Anhand der Gespräche kommen aber auch einige Vorahnungen beim Zuschauer hoch. Beispielsweise, wenn es darum geht, dass die Winchesters Belphegor nur benutzen. Da kommt nämlich schnell die Frage auf, wie es um das Verhältnis von Dean und Cas bestellt ist, welches sich in den letzten Episoden zusehends verschlechtert hat. Befürchtungen, dass die beiden möglicherweise einen Konflikt erleben, der dazu führt, dass Castiel die Gruppe verlässt, werden am Ende sogar bestätigt. Wobei mir dieser Ausgang nicht unbedingt gefällt und hoffentlich nur vorübergehender Natur ist. Man kann sich hier auch schnell auf beiden Seiten (Cas und Dean) wiederfinden, aber insgesamt muss ich zugeben, in diesem Fall eher bei Cas zu sein. Und was haltet ihr von dem Konflikt?

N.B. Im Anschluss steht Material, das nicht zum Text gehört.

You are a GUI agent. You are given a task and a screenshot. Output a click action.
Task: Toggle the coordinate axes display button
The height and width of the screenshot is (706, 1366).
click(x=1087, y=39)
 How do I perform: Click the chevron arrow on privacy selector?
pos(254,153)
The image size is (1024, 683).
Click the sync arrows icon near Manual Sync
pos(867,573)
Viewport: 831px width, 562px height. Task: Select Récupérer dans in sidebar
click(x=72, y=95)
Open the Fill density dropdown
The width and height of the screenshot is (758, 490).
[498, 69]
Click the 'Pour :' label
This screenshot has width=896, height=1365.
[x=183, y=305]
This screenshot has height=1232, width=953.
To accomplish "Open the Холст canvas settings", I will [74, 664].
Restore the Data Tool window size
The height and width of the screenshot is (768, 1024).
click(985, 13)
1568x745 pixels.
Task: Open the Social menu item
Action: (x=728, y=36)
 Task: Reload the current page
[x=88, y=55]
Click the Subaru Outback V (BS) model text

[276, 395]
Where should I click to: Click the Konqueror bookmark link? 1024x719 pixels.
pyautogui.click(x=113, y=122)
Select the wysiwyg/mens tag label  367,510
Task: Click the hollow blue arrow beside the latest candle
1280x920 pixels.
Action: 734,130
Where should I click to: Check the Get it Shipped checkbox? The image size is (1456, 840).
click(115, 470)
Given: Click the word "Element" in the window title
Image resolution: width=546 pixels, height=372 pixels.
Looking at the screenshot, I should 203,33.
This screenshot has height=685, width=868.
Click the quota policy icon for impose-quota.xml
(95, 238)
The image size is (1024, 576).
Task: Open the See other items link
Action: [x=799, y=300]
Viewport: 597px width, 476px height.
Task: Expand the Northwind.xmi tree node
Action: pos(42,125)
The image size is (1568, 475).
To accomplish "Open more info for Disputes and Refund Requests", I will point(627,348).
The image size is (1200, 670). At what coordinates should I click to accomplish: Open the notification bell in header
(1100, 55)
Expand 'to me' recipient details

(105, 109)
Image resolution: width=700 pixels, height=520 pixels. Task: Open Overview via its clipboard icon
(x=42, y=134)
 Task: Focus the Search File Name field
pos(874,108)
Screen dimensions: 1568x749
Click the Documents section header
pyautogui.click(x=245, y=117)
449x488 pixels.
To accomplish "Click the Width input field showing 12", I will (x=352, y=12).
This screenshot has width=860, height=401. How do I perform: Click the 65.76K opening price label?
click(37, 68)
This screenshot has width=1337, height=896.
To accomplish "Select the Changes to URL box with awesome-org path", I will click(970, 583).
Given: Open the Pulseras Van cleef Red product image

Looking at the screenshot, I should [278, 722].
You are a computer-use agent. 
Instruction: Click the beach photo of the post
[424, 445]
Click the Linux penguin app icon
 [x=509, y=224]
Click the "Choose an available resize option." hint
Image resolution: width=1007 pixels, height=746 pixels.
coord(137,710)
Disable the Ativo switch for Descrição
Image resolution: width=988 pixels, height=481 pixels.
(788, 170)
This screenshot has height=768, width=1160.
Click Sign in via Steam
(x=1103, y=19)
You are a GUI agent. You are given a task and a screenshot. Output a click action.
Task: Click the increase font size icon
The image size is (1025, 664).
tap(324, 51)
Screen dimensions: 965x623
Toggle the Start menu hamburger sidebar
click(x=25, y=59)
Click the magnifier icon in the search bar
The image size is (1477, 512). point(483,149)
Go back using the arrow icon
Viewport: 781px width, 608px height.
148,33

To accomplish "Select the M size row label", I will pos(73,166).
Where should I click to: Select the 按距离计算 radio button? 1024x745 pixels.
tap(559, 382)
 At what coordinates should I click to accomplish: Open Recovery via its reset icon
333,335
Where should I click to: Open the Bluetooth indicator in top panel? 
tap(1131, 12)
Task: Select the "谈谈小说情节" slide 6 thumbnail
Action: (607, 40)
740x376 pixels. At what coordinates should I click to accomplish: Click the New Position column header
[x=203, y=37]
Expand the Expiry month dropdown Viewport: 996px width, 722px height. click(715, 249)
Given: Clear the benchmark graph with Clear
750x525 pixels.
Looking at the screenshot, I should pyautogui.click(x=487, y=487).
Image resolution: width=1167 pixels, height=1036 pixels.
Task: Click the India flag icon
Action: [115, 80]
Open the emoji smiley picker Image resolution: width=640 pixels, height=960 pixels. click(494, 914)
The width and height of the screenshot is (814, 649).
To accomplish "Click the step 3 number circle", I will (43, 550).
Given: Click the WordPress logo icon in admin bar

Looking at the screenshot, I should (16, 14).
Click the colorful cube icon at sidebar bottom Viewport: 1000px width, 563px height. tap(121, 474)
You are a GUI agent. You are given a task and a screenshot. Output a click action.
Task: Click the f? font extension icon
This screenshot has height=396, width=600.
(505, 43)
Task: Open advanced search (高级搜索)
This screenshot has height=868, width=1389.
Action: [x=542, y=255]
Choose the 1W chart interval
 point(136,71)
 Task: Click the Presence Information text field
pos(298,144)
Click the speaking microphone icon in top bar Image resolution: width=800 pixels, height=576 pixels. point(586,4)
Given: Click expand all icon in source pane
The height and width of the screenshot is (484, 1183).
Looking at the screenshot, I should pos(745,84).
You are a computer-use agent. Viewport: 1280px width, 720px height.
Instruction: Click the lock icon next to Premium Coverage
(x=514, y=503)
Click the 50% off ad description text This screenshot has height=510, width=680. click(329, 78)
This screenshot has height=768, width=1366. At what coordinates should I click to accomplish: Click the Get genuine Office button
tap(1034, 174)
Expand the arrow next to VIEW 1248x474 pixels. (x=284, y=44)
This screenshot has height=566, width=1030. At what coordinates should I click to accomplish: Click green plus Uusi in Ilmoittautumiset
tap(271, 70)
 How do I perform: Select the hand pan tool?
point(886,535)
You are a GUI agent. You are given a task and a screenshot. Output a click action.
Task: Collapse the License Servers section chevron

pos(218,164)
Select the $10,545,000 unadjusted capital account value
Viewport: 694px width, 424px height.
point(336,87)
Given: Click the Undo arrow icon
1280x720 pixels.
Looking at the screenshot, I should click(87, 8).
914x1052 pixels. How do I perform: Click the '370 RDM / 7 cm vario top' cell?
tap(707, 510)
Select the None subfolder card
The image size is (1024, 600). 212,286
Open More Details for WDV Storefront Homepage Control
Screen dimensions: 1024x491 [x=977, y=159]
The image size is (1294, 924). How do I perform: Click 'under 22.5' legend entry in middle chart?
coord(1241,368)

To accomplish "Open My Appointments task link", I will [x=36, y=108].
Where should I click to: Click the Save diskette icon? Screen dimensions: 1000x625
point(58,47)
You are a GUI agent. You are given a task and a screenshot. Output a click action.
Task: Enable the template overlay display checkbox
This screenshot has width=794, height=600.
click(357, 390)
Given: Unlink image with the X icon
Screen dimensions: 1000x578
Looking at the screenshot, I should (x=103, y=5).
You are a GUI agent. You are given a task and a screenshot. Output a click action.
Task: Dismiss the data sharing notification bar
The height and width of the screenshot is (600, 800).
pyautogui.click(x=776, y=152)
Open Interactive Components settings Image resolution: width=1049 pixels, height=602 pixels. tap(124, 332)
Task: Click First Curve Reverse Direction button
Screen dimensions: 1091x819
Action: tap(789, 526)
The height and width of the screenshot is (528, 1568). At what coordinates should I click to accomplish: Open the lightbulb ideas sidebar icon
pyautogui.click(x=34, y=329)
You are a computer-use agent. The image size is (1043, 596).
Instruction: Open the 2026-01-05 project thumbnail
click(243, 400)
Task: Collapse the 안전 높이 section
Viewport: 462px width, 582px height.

Eine andere Vorahnung kommt derweil in Bezug auf Belphegor hoch, während Engel und Dämon vor der Box mit Lilliths Horn stehen. Denn da wird bereits im Vorfeld klar, weshalb Cas mitkommen musste und dass das ominöse Horn von Beginn an Belphegors Ziel war. Schade übrigens, dass Castiels Singsang nicht vollständig gezeigt wurde - ich hätte Collins gerne mal auf Henochisch singen gehört. Jedenfalls bestätigt Ardat, dass Belphegors Absichten nicht darauf aus sind, den alten Zustand der Hölle wiederherzustellen und dass das Horn noch eine andere Funktion hat.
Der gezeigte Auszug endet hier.